Low Bandwidth Accessibility

Low bandwidth issues in different countries have their own "solution cycle" and may take years to be addressed by economic development or governmental approval.  The good news is, Miro can help connect people to video by adding a few features to make video much more accessible in low bandwidth environments.

Because Miro generally downloads rather than streams content, it is well suited to low-bandwidth environments.  However, like a typical download client, Miro is not smart about network dynamics and can produce sub-optimal results.  

We would like to fully develop our Low Bandwidth Accessibility System , which would make Miro aware of network conditions, able to favor downloads from clients on local networks, and able to automatically choose appropriate file formats.  These features would open up much more media access in low income countries where very low bandwidth connections are typical.

User Growth and Revenue Growth

Social investment in Miro has high impact.  Miro has a strong and active user community that is able to greatly multiply the work of paid staff (volunteers work as translators, testers, coders, and tech support).  Like Firefox, if Miro achieves scale it will be able to self-fund indefinitely through various earned-income sources (see below).  This is an opportunity to put a mission-based open-source project at the center of the video world.

Miro is growing with each release.  It was downloaded roughly 1.5 million times in 2007 and 4 million times in 2008.  The largest update so far, Miro 2.0, was released in February 2009 and we now have 1.1 million active new users every month.

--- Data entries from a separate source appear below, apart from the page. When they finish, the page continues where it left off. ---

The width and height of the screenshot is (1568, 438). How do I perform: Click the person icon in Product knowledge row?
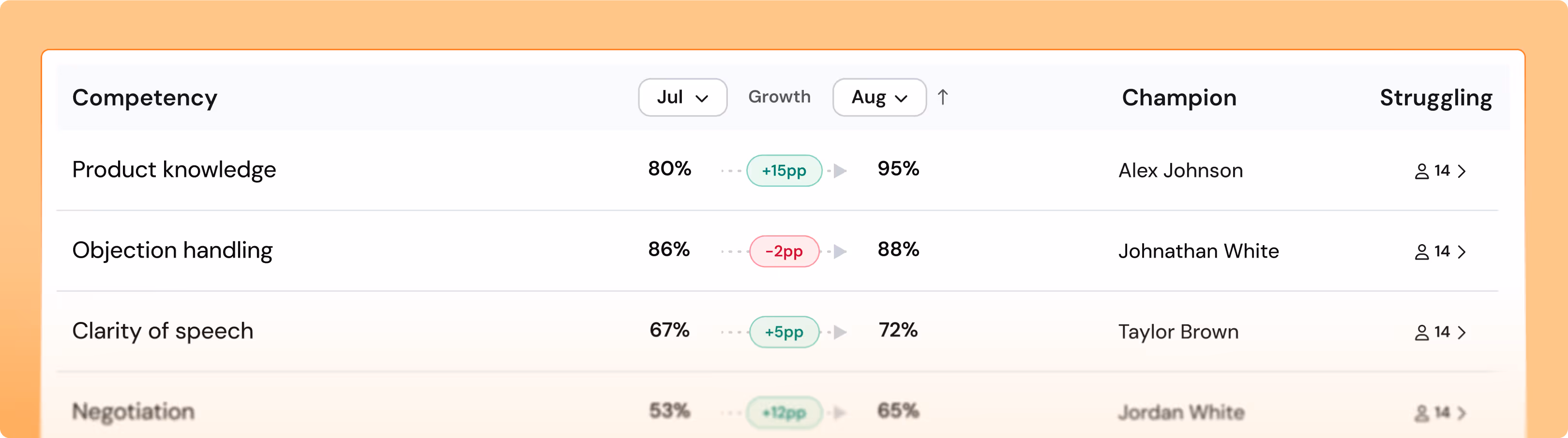tap(1421, 172)
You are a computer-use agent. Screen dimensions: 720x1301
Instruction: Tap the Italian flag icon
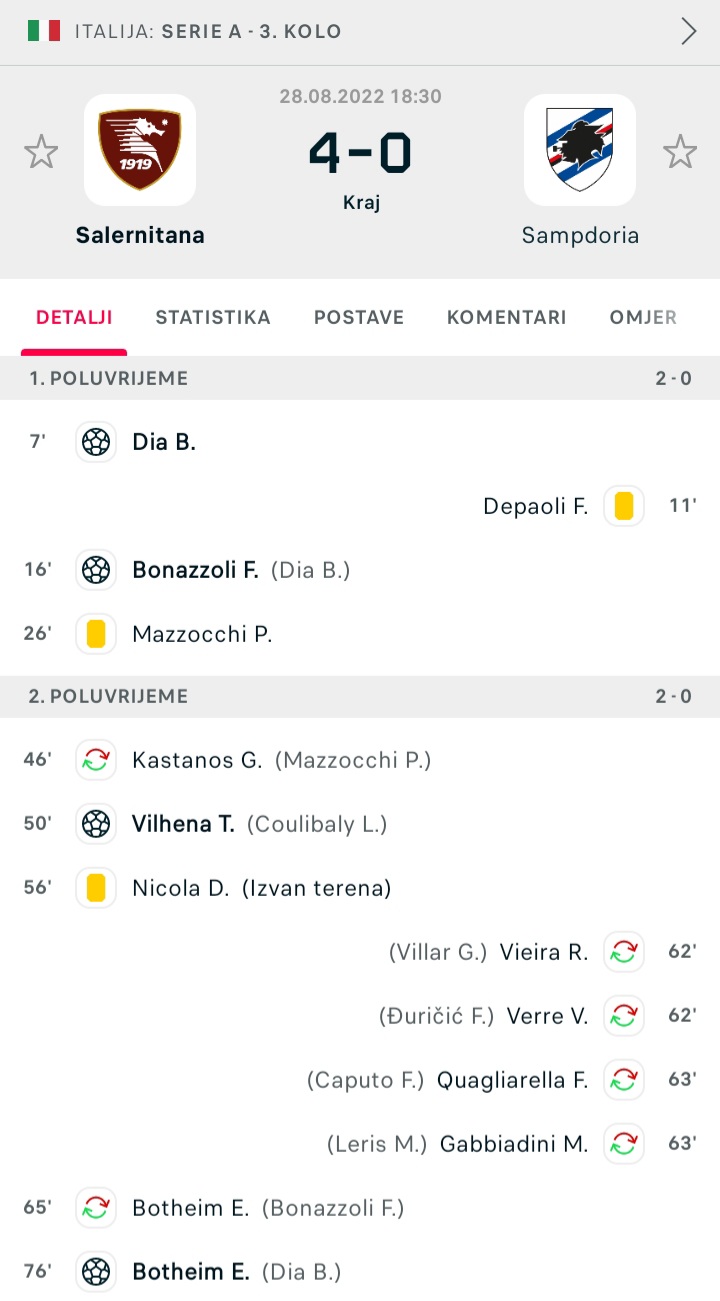pos(44,31)
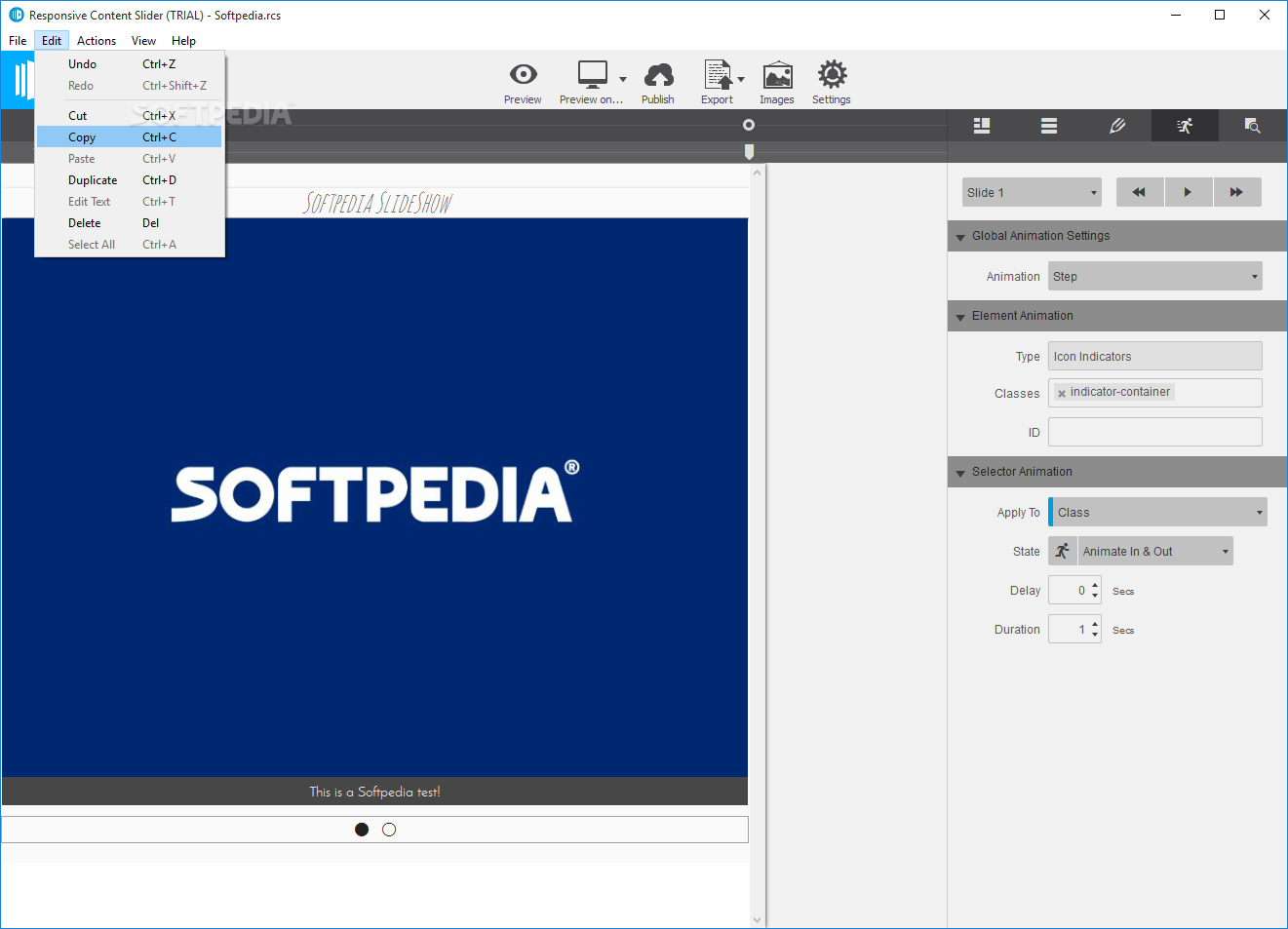Choose Duplicate in the Edit menu
Image resolution: width=1288 pixels, height=929 pixels.
tap(93, 180)
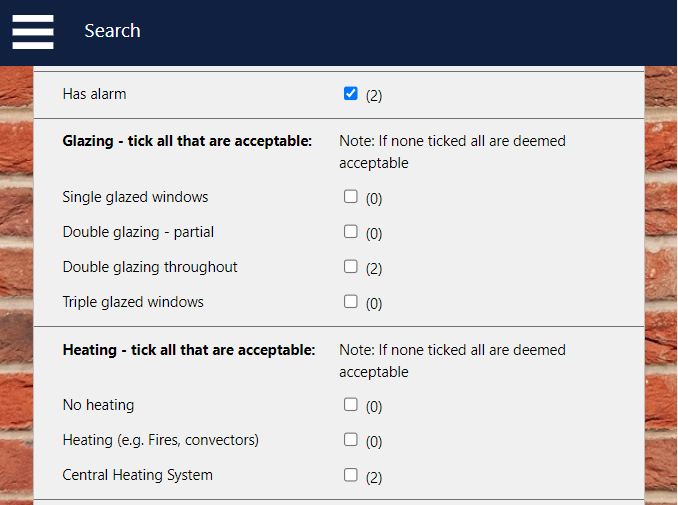Tick the No heating checkbox
Viewport: 678px width, 505px height.
point(350,405)
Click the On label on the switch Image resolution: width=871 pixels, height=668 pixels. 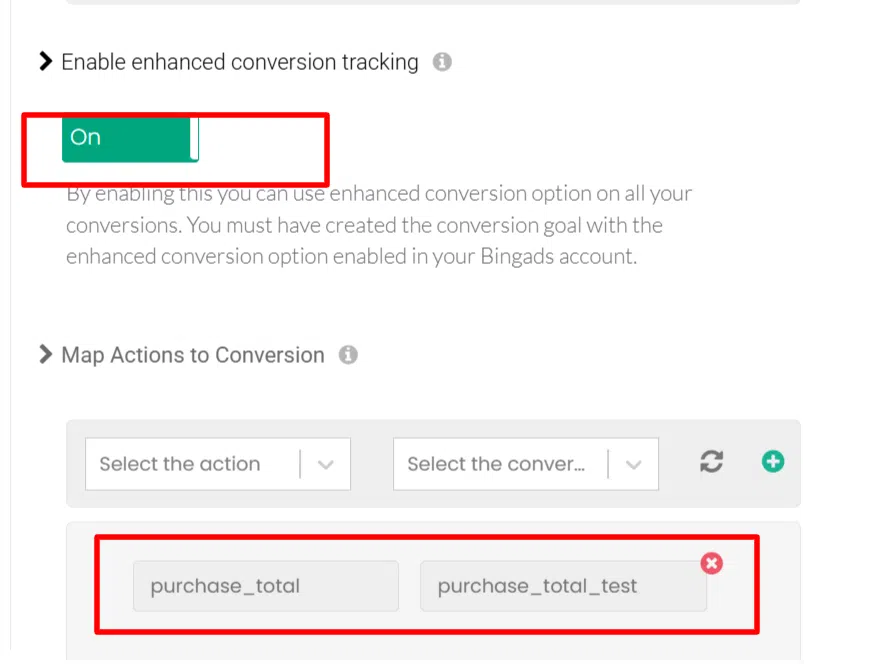point(85,137)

Miro has a global audience, with just 25% of users based in the United States.

To succeed, Miro needs to grow.  The team is very lean, with just 4.5 coders, and the competition is intense-- features like a remote-control fullscreen interface are necessary to the product's future, but are time-consuming. 

As Miro grows, the organization has begun experimenting with various revenue opportunities, including sponsorships, advertising, custom players, and bundling.  In 2008, roughly 7% of the budget was generated with earned income.  That number has grown to 10% in the first two months of 2009 and is expected to reach 20% by the middle of the year. 

Most of the revenue opportunities scale directly with Miro's user growth and because Miro does not host video content, costs do not grow along with the user base.  If Miro can continue to grow quickly, it can become self-funded within the next few years.